Her family integrated a conservative Lutheran church and she grew up celebrating Martin Luther's Reformation and reading Ebony and Jet magazines, and many books and recordings by prominent Blacks. Martin Luther King, Jr. was assassinated the night before her 7th birthday which forever shaped her worldview.
She had the best educational advantages: private, parochial, and public magnet schools, a B.A. in economics from Wellesley College, and attended Harvard Business School.
Even in preschool Pamm was given a microphone and was a natural spokesperson and leader. However, righteous confrontation and conflict resolution training experience did not help when she was asked to leave HBS without her MBA. As a Harvard dropout, for years she intentionally shirked leadership or spokesperson roles until she had an opportunity to prepare teens for the high stakes competitive college admission process almost 30 years ago.
Affirmative action was birthed and died during her lifetime.
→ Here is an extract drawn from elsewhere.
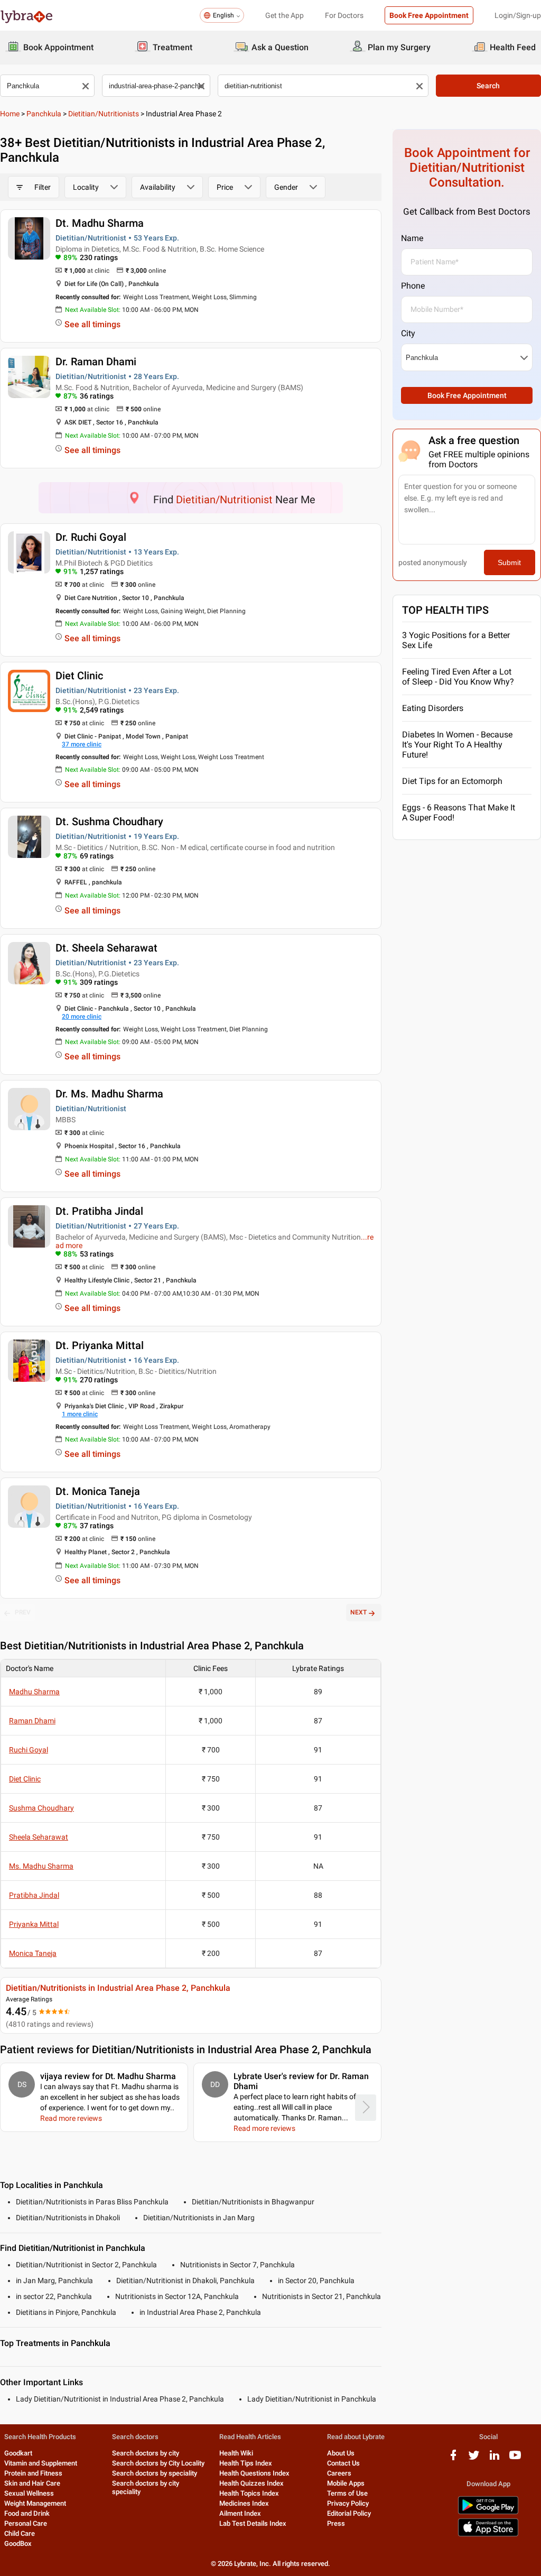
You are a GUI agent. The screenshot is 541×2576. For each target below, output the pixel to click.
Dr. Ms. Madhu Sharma (109, 1093)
While civil rights has been fought, too many African-Americans today still experience little or negative net worth, poor educational opportunities, high unemployment, mass incarceration, or death at the hands of police or others.
Pamm has taken on the mantle of Martin Luther King and the spirit of Harriet Tubman to inspire and motivate African-American youth to excel as citizens, as scholars, as leaders, as stewards, and as entrepreneurs."